● Problem details
Scan the material below for lines with the word "this" and report how many there are, with nothing added.
┌────────
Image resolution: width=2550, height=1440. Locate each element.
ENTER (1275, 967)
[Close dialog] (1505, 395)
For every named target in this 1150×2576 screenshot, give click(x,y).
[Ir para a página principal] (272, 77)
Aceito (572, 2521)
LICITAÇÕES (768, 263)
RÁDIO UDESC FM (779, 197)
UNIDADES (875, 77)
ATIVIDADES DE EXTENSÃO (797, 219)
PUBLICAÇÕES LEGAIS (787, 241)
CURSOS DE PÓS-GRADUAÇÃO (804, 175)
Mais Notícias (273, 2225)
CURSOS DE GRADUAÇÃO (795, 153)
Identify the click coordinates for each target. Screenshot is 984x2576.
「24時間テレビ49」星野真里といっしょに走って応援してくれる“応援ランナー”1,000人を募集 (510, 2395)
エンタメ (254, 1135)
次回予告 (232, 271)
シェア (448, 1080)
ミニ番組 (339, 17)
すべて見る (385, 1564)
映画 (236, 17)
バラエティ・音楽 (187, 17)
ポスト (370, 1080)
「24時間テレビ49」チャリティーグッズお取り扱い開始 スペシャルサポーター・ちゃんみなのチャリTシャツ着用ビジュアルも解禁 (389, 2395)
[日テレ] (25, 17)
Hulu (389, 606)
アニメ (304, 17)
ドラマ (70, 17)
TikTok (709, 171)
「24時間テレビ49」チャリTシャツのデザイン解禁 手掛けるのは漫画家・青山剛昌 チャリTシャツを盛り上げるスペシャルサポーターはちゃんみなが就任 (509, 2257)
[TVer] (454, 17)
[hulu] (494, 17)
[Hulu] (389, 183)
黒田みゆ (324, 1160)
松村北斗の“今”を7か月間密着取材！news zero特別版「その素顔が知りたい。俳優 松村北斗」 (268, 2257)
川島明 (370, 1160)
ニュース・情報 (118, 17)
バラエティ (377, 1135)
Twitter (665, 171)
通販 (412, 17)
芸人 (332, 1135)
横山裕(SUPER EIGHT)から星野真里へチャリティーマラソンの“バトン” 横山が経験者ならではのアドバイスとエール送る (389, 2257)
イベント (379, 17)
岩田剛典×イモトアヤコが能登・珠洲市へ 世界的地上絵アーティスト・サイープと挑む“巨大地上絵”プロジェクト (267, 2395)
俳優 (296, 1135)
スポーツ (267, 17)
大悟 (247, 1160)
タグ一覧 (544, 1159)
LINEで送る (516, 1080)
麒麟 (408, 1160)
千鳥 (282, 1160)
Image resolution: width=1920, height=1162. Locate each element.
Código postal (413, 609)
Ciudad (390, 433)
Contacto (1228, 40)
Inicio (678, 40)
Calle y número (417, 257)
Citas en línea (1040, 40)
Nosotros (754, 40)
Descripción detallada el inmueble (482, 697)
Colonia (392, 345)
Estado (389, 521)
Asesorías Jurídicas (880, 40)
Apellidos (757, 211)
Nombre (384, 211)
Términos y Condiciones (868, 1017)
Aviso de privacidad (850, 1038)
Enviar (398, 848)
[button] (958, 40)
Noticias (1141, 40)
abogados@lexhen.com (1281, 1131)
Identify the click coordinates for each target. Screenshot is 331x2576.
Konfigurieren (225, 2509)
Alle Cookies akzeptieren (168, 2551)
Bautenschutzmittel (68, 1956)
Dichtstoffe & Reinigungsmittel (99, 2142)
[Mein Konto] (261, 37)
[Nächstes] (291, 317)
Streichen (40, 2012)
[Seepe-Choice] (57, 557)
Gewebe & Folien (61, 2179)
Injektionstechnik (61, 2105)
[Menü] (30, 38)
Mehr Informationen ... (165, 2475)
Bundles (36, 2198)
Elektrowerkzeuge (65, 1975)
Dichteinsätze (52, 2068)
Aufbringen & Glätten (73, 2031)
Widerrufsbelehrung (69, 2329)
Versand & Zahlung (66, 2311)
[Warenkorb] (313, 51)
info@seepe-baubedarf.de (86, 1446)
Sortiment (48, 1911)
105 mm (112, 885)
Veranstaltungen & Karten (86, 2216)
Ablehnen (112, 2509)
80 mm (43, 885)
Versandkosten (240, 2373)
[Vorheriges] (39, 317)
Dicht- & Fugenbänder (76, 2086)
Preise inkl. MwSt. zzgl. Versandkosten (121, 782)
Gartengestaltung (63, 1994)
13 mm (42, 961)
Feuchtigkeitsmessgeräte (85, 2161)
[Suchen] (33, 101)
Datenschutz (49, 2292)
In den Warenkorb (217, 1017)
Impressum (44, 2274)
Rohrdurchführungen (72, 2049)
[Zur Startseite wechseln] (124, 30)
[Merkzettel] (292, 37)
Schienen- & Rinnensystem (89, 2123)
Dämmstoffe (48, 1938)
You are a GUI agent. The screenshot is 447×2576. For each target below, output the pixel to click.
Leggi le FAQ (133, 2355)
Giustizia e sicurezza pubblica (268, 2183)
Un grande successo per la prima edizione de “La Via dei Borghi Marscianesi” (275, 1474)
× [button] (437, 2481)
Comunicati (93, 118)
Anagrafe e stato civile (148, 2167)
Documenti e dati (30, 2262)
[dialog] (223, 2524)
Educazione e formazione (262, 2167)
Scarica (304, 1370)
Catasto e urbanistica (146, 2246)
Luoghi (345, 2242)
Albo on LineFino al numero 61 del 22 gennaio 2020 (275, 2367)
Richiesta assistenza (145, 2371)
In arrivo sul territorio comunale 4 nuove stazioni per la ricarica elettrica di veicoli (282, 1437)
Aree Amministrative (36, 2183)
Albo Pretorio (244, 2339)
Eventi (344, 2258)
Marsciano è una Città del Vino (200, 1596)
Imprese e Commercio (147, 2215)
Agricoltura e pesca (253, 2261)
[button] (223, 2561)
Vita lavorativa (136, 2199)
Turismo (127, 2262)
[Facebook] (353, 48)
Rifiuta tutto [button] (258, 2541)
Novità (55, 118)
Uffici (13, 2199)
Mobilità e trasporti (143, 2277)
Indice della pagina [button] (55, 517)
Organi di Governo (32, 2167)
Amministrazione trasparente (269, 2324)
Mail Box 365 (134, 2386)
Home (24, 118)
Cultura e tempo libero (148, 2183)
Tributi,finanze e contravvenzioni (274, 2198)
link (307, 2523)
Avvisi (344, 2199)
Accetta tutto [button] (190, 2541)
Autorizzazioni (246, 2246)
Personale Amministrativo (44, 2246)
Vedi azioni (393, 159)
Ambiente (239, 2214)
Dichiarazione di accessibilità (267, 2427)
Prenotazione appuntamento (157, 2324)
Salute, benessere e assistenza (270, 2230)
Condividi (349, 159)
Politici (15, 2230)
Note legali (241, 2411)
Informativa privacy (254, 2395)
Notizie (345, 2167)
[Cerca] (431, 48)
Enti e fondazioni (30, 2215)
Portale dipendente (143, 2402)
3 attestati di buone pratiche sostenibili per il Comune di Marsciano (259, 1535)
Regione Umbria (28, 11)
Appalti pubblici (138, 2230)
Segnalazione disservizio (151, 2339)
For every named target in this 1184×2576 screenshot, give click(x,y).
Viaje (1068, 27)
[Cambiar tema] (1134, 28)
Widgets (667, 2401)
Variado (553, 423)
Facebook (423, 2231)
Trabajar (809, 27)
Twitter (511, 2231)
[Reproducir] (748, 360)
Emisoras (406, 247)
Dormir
└────────
● Task answer
2